Since performers require a consistent and conscious effort to immerse themselves in the environment, even a small complication can alert their subconscious that they are, de facto, in a mediated experience and subsequently break this illusion. Actors noted that crucial adjustments can be made to minimise these instances. Beginning with the script, participants placed a great importance on the connection between the story and character development, and the motivations behind those. This is to say that the level of immersion the actors experience in the VE is linked to the emotional connection between them and the story narrative; if they feel that the actions they are portraying are reflective of the character, they would be more likely to immerse themselves in the story. While working on set, actors reported a feeling of disconnect from the diegetic world after repeated takes. As a result, the participants began to lose the necessary cognitive engagement and felt unnatural in their portrayal of the fictional characters. These considerations extend to the implementation of real-time audio in VP, as lapses in synchronisation between the playback of the SFX and movement on the LED wall can negatively affect levels of immersion. Additionally, the quantity and placement of the speakers relative to the actor played an equally pivotal role in delivering a believable experience. However, academic sources point to conflicting data over the necessity of spatialised audio, stating only that multi-speaker systems were found to induce a greater sense of immersion over single-speaker systems. 

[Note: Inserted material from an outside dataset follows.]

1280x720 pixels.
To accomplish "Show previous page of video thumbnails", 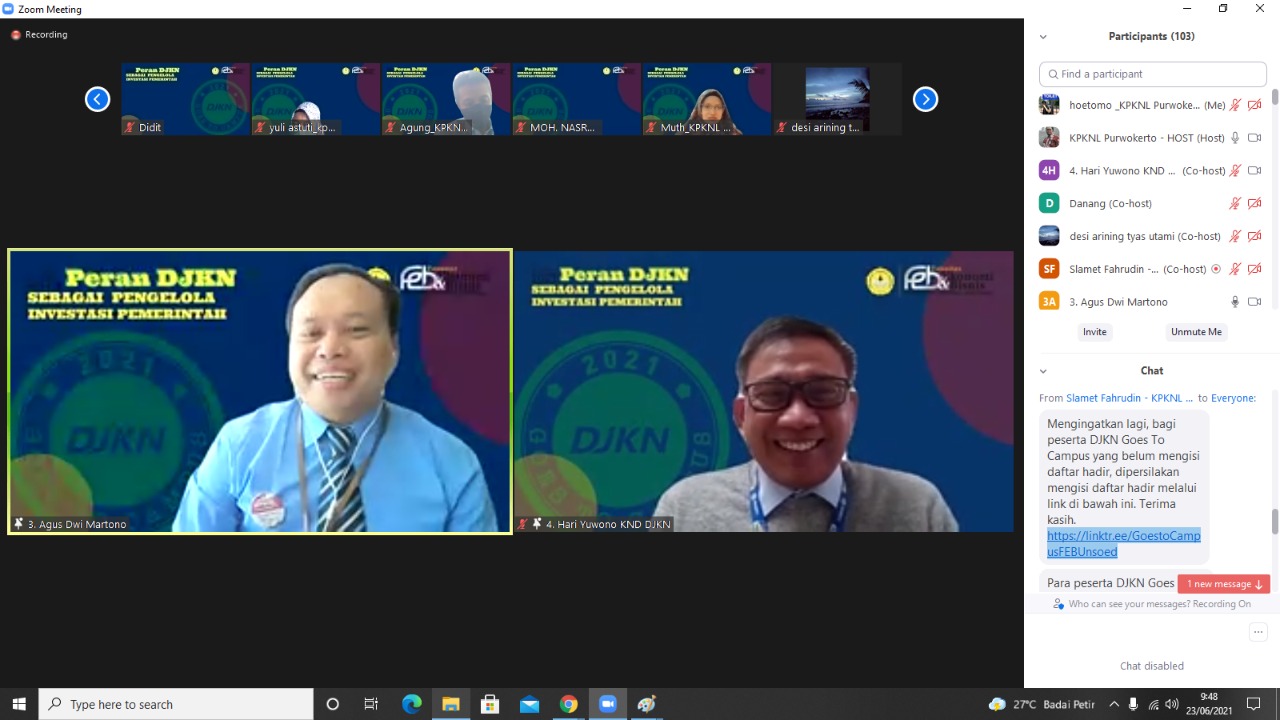I will tap(97, 99).
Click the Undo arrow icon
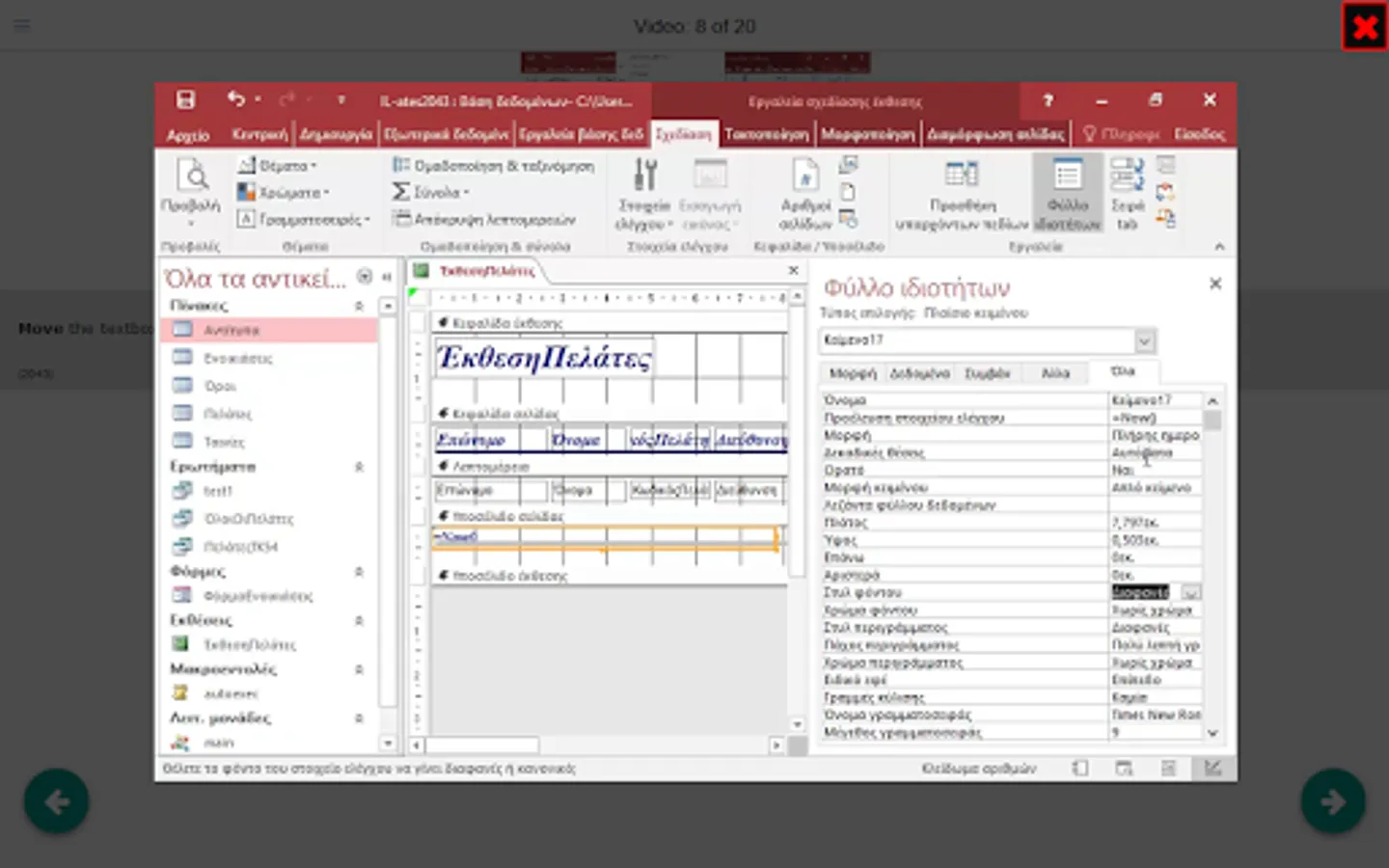The height and width of the screenshot is (868, 1389). [x=236, y=99]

Based on the findings, the following advice is offered to sound engineers in the VP industry. Despite the advantages, it is acknowledged that the proposed framework for real-time SFX playback may not be a practical solution for all studios. Its endorsement is largely contingent on the type of shoot at hand, as well as the available time and budget, and necessity for this practice. Separate from the adoption of immersive audio, participants noted that repeated takes resulted in their detachment from the VE. As they sensed their conscious efforts in acting were eluding them, the actors held a lack of guidance from the director responsible. Directors are advised to, therefore, be more involved in assisting actors to achieve the desired character portrayal. Moreover, producers should manage the amount of time that actors spend on-set when not filming. Findings suggested that the lengthy preparations between shots tire the imaginations of actors and should be addressed accordingly. Furthermore, participants noted that they could not benefit from the immersive nature of the LED wall-enhanced VP since they spent most of the time facing away from the screen. To mitigate this issue, studios can place a small screen showcasing the camera feed in front of the actors, or additionally, they can make use of a lower resolution, movable LED panel to display the extension of the VE as it would appear before the actors. 


Although the answer to whether a performer’s immersion in the virtual world can be enhanced through the use of real-time SFX is complex, it presents undeniable benefits. During the test-shoots, certain limitations arose due to the quality of the available equipment. Overall, the chosen approach was preferred given the project circumstances. Additionally, relevant literature points to conflicting stances on which audio elements are most likely to elicit feelings of presence. Nevertheless, recommendations for whether to implement real-time audio in Virtual Productions are still entirely dependent on the specialised needs of the film crew, as well as the opportunity to do so. More importantly, the research found that additional accommodations on-set should be made for actors to prevent the decrease of immersion in the diegetic space during production. Moreover, this gem concludes that audio is an essential part of any media experience, and the benefits it provides for the VP pipeline should be explored further.